• _EXERCISE AIM_: An exact copy of the lines from the one containing "Image resolution: width=820, height=1631." to the end of the records below is required, and nothing else.

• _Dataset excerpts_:
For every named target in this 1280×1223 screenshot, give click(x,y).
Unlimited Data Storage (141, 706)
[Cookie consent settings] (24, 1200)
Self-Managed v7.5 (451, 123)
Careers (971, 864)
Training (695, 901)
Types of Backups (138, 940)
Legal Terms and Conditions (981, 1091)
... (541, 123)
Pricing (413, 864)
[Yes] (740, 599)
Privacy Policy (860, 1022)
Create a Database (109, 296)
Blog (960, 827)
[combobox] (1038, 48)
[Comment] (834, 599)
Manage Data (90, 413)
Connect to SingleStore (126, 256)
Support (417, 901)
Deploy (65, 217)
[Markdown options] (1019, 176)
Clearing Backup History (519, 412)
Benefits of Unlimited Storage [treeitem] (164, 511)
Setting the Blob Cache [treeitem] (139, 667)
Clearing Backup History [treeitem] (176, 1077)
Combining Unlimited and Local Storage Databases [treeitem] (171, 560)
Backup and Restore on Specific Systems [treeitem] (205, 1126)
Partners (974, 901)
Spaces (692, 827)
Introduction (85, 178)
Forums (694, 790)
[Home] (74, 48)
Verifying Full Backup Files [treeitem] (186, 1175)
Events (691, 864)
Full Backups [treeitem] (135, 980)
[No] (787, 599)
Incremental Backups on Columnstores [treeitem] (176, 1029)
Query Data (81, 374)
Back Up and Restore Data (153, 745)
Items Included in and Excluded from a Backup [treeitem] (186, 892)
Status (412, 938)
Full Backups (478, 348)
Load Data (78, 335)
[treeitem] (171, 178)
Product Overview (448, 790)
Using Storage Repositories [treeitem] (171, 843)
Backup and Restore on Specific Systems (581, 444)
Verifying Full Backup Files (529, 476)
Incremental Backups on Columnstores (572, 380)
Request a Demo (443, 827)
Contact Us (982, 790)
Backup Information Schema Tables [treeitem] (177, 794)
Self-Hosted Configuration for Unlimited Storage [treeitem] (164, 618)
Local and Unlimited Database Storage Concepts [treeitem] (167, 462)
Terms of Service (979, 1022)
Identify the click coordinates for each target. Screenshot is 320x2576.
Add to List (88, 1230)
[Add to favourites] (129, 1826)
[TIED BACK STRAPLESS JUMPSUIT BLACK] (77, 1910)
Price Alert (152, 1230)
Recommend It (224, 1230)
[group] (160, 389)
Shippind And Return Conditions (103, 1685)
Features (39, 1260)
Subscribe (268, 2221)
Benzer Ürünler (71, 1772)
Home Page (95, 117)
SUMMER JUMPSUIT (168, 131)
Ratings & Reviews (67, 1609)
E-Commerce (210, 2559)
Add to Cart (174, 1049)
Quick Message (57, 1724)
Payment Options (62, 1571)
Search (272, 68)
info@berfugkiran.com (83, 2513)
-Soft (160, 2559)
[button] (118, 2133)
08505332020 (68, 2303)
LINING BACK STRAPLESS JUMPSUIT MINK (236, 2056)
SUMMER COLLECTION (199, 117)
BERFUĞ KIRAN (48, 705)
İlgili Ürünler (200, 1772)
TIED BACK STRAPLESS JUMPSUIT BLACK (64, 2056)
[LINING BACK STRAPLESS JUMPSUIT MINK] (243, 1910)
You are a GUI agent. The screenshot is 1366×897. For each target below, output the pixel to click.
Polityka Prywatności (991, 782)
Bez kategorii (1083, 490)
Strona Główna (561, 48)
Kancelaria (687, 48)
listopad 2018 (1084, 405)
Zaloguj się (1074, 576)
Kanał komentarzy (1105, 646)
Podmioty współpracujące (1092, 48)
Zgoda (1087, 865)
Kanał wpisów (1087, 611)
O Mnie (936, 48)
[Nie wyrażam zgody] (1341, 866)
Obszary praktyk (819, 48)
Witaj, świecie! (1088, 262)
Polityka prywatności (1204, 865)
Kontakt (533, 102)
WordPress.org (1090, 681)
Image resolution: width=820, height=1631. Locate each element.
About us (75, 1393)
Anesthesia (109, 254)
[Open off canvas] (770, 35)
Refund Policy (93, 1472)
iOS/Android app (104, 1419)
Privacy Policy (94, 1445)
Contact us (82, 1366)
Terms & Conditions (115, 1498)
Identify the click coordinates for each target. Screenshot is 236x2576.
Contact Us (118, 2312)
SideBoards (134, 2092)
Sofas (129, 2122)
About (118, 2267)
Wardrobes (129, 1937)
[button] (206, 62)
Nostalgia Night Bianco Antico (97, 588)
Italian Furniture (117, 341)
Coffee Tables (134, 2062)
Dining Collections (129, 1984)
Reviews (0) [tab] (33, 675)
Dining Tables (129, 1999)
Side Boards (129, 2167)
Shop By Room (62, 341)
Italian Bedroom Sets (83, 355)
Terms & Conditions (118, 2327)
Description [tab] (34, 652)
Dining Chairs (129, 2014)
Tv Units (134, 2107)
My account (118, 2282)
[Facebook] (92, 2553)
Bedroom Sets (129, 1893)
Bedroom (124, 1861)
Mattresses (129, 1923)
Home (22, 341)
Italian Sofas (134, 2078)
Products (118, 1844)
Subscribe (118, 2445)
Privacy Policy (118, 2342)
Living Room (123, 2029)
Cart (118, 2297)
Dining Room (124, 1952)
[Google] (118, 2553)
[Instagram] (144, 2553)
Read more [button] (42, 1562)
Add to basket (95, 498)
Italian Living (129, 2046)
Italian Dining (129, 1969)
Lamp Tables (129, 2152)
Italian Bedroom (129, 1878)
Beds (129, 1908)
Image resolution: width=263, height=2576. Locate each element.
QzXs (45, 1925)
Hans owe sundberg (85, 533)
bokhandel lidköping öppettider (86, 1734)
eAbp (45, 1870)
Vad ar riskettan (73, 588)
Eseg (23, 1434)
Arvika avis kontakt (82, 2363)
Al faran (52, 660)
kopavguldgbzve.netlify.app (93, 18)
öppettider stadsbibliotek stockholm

• _OUTPUT BELOW_:
Image resolution: width=820, height=1631. Locate each element.
About us (75, 1393)
Anesthesia (109, 254)
[Open off canvas] (770, 35)
Refund Policy (93, 1472)
iOS/Android app (104, 1419)
Privacy Policy (94, 1445)
Contact us (82, 1366)
Terms & Conditions (115, 1498)
Identify the click coordinates for each target. Screenshot is 236x2576.
Contact Us (118, 2312)
SideBoards (134, 2092)
Sofas (129, 2122)
About (118, 2267)
Wardrobes (129, 1937)
[button] (206, 62)
Nostalgia Night Bianco Antico (97, 588)
Italian Furniture (117, 341)
Coffee Tables (134, 2062)
Dining Collections (129, 1984)
Reviews (0) [tab] (33, 675)
Dining Tables (129, 1999)
Side Boards (129, 2167)
Shop By Room (62, 341)
Italian Bedroom Sets (83, 355)
Terms & Conditions (118, 2327)
Description [tab] (34, 652)
Dining Chairs (129, 2014)
Tv Units (134, 2107)
My account (118, 2282)
[Facebook] (92, 2553)
Bedroom Sets (129, 1893)
Bedroom (124, 1861)
Mattresses (129, 1923)
Home (22, 341)
Italian Sofas (134, 2078)
Products (118, 1844)
Subscribe (118, 2445)
Privacy Policy (118, 2342)
Living Room (123, 2029)
Cart (118, 2297)
Dining Room (124, 1952)
[Google] (118, 2553)
[Instagram] (144, 2553)
Read more [button] (42, 1562)
Add to basket (95, 498)
Italian Living (129, 2046)
Italian Dining (129, 1969)
Lamp Tables (129, 2152)
Italian Bedroom (129, 1878)
Beds (129, 1908)
Image resolution: width=263, height=2576. Locate each element.
QzXs (45, 1925)
Hans owe sundberg (85, 533)
bokhandel lidköping öppettider (86, 1734)
eAbp (45, 1870)
Vad ar riskettan (73, 588)
Eseg (23, 1434)
Arvika avis kontakt (82, 2363)
Al faran (52, 660)
kopavguldgbzve.netlify.app (93, 18)
öppettider stadsbibliotek stockholm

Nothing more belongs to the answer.